With torrential and nigh-on continuous rain overnight, the site had liquified by morning.

With most of the carparks waterlogged and forced to close, steel walkways flooded and everything in between a bath of watery muck, it made for a trying ordeal.

Oddly enough, however, it also made for excellent ploughing conditions. Far from the madding crowds, tractors sliced cleanly through the moist dark earth, with few spectators to bother the hard working competitors.

"Jesus, Mary and Joseph," muttered a woman to her husband as they suffered through the mire back at base, holding on to one another for dear life. One wobble and they were doomed.

The mud sprayed up over everyone's wellies, became embedded in their jeans, got smeared on to little noses and into eyes. It became a badge of honour for youngsters who channelled a "festival chic" vibe by smearing it on their cheeks.

It besmudged the nice cotton bags with the owls on them from the Odlums tent and permanently destroyed the trendy trainers of teenagers too mortified to wear rubber boots.

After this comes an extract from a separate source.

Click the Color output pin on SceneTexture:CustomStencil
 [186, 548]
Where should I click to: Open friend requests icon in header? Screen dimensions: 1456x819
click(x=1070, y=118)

Republic of Ireland striker Kevin Doyle, who had come along to the Dairy Council tent to take part in a cheese tasting, brushed at his designer jeans in an effort to keep the muck at bay. His expensive looking canvas sports shoes, however, were almost certainly bin-bound.

He did have wellies to change into, he said a trifle dolefully, seeming to realise that it might have been a little late.

Bit of a change from his regular lifestyle, someone suggested. "Yeah," Kevin grinned.

But the ploughing championships have a romantic link for him and his wife, Jenny. The couple first met on the bus on the way here 10 years ago, when, like many teenagers, they came along as an excuse to get a day off school. "I should've brought her back because it'd be our 10-year anniversary," he said.

At the sheep-shearing sheds, Charlie-Dean Walsh (3) and his brother Gerard-Jack (6) from Forest Lane in Athy had a go at easing a fleece off a sheep's back, which lay as obligingly still as a client at the barbers.

"We have two sheep at home but they keep running away," said Charlie-Dean.

And then the rain began again, this time in torrents.

"Mammy, you're always telling me not to go into the mud and now you're bringing me into the mud," wailed one youngster.

"Just come on," pleaded his mother.

The people at Waterways Ireland, appropriately enough, began to hand out blue plastic ponchos which were snatched from their hands.

But despite it all, the crowds remained cheerful. They had been expecting as much and most had come prepared.

The grande dame of the championships, managing director Anna May McHugh, declared this year's event a great success, hastily adding: "Except for the weather."

Next year sees the big celebrations for the 80th anniversary of the championships, which will be back again at the same site in Athy -- where it all began back in 1931.